Pemerintah Indonesia telah menolak kehadiran aplikasi e-commerce, Temu, yang diklaim dapat merugikan industri dalam negeri dengan harga produk yang sangat murah. Meskipun demikian, aplikasi yang berasal dari China ini telah berhasil masuk ke pasar Vietnam dan Brunei Darussalam, melanjutkan ambisinya untuk memperluas jangkauan di kawasan Asia Tenggara. Penolakan dari pihak Indonesia tidak menyurutkan langkah Temu untuk menjajaki pasar baru yang dianggap menjanjikan.

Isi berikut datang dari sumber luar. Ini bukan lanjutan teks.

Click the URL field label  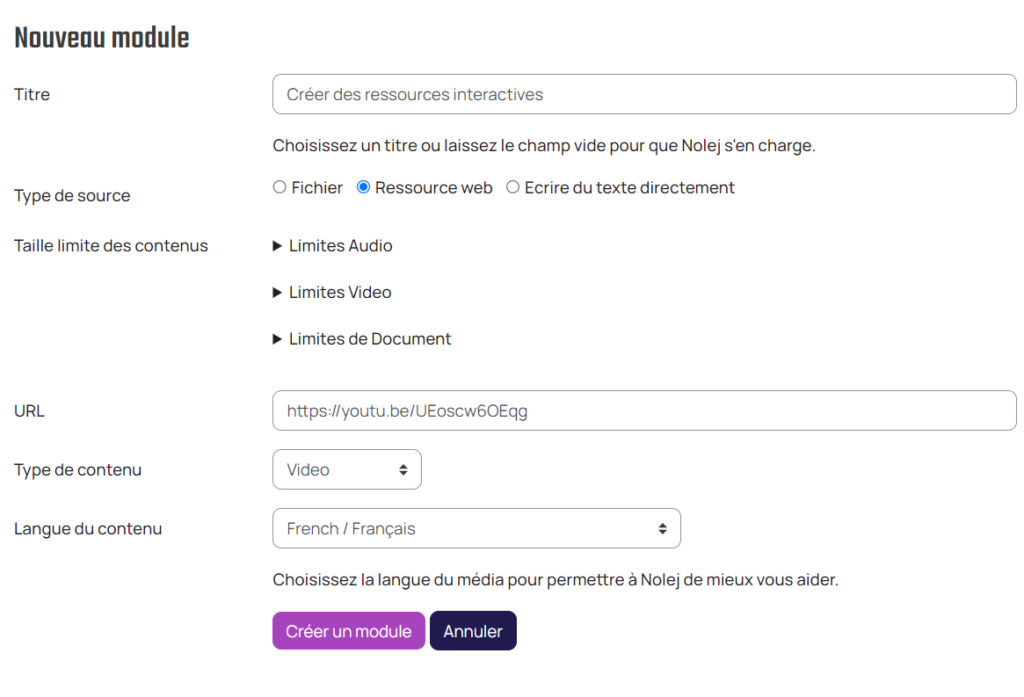tap(30, 411)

Menteri Koperasi dan Usaha Kecil dan Menengah (Menkop UKM) Teten Masduki mengungkapkan keprihatinan pemerintah terhadap dampak dari aplikasi tersebut. Ia menyerukan agar pemerintah tetap waspada dan berpikir panjang mengenai izin operasional aplikasi e-commerce ini. “Sebaiknya pemerintah hati-hati lah memberi izin kepada Temu,” ujar Teten. Langkah ini diambil sebagai upaya untuk melindungi pelaku usaha mikro, kecil, dan menengah (UMKM) di Tanah Air yang selama ini menjadi tulang punggung ekonomi lokal.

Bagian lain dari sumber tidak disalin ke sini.